Поразительно было, что при всей своей житейской изворотливой хитрости и скандальном нутре хозяйка дома каждый раз покупалась на примитивную девчачью придумку, не выстраивая из фактов легкого по отношению к собственной персоне издевательства малолетки какой-либо причинно-следственной связи. Люба Маленькая, не получив ожидаемой бабалюбиной трясучки, равно как и прочих видов удовлетворения от свежей провокации, была недовольна и уходила к себе, оставляя непрошибаемую бабку один на один с неподдельным возмущением по вновь возникшему поводу.

Первая хлопота с Любой Маленькой возникла, когда ей исполнилось тринадцать. Сама хлопота была даже не с ней самой, а, скорее, с Левой. Дело было утром, в воскресенье. Девочка торчала в ванной уже час, рассматривая начинающуюся красоту, когда Люба включила телевизор и крикнула в направлении дочери:

— Клуб кинопутеше-е-е-стви-и-и-й, Маленькая-я-я!

Лева в это время сидел за письменным столом в отцовском кабинете и определялся с персонажами. Персонажи не определялись, и тогда он задумчиво вертанулся на кресле. Пронося взор мимо распахнутой кабинетной двери, его глаз засек неожиданно промелькнувшую в долю секунды женщину. Женщина была абсолютно голой, с упругими молодыми формами. За ней махровым шлейфом тянулся ненадетый халат. Лева вздрогнул — это была Люба Маленькая. Он вдруг с ужасом понял, что это она. Его Маленькая. Его падчерица — Генькина дочка.
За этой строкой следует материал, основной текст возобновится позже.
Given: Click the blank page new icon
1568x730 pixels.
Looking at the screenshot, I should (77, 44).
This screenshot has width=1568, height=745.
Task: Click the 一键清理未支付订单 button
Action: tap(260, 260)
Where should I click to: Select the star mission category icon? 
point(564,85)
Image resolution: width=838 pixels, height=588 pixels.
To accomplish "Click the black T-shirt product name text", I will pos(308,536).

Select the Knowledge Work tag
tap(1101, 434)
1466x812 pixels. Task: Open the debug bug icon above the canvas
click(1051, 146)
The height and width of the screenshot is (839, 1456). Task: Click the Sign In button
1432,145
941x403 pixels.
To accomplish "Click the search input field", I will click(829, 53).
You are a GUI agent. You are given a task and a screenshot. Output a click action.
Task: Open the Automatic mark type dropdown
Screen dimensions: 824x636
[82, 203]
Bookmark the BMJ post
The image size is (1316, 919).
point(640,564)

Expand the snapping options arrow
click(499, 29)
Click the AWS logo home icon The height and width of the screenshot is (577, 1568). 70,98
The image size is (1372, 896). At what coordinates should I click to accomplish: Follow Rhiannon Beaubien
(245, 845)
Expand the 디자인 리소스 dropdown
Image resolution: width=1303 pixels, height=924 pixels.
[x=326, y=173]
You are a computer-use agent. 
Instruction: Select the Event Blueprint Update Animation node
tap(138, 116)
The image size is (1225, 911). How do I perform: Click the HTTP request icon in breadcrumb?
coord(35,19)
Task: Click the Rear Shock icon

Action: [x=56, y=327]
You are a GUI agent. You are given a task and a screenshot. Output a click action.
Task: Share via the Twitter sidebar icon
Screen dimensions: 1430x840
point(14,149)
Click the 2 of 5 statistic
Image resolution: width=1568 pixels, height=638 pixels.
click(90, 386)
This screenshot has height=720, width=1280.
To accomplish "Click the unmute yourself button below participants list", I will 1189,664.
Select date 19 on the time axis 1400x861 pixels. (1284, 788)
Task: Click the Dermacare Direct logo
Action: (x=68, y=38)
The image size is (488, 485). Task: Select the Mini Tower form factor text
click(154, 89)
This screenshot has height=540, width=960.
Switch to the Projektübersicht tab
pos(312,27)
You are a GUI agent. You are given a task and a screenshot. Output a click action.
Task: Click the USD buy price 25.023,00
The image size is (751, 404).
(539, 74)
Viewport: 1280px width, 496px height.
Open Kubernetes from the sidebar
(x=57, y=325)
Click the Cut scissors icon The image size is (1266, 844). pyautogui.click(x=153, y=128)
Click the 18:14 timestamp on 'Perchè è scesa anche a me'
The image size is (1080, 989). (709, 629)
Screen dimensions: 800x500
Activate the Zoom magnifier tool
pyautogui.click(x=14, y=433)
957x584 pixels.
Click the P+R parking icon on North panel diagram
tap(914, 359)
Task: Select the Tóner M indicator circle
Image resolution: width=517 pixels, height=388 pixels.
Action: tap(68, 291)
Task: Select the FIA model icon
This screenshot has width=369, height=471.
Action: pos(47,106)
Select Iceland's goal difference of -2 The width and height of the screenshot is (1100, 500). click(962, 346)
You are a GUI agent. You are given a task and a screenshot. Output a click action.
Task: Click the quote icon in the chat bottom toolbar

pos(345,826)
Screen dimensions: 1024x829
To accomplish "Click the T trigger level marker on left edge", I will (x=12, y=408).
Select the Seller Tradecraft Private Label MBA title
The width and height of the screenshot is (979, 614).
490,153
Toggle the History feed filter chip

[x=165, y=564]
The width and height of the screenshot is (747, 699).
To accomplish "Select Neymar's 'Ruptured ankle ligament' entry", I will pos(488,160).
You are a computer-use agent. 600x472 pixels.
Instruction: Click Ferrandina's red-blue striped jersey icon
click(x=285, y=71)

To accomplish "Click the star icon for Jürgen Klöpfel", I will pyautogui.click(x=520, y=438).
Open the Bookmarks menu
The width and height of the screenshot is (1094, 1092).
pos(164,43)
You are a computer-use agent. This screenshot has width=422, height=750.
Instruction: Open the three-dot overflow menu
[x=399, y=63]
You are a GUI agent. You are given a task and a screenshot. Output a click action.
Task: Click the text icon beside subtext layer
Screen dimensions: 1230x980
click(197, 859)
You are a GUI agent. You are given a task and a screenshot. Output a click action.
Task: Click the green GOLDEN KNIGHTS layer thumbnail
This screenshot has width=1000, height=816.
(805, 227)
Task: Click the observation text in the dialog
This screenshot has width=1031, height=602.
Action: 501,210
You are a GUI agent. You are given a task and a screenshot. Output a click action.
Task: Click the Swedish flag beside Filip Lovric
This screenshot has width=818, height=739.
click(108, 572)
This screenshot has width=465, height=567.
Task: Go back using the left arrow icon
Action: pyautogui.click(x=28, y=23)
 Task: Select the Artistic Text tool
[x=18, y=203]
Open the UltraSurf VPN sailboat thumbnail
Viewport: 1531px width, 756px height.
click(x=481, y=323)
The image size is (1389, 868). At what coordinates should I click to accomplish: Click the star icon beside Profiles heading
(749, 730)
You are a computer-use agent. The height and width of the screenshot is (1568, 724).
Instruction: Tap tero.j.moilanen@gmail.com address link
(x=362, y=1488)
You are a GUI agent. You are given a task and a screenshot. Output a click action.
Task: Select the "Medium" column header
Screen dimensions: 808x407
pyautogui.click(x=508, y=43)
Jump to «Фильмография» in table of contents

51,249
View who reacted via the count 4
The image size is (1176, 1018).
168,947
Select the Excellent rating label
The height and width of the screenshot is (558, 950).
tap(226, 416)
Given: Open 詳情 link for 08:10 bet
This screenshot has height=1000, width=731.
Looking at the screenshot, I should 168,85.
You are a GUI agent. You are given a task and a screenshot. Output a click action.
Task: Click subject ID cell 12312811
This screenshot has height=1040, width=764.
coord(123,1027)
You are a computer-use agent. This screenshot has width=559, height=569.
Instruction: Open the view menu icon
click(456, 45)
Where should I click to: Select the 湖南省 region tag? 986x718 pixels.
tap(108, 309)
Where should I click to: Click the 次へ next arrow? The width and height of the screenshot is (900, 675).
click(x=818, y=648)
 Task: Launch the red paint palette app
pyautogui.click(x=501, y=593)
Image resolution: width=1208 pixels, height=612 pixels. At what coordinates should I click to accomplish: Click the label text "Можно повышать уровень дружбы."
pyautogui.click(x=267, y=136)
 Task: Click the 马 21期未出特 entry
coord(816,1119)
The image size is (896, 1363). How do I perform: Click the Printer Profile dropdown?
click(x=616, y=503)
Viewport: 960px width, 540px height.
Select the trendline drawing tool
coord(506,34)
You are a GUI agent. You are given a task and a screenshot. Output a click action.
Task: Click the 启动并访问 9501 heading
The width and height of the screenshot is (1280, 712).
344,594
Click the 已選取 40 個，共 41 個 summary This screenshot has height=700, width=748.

Он вернул кресло в исходное состояние.

«Чего это я? — подумал Лева. — Зачем это?»

Отношения Левы и Маленькой Любы на фоне имевшегося дисбаланса сторон всегда отличались наибольшей безоблачностью. Это обстоятельство искренне радовало Любу, но частенько напрягало Любовь Львовну, и порой она не умела скрыть своего неудовольствия, видя как сыновья нежность по отношению к падчерице переходит все допустимые границы. В такие минуты, не находя нужных слов для прояснения своего отношения к происходящему на ее глазах непотребству, она просто поднималась с места и, круто разворачиваясь, выходила вон. Пару раз, из чувства сострадания к ее ревнивому материнству, Люба обрывала разыгравшуюся с мужем дочь и отправляла ее делать уроки.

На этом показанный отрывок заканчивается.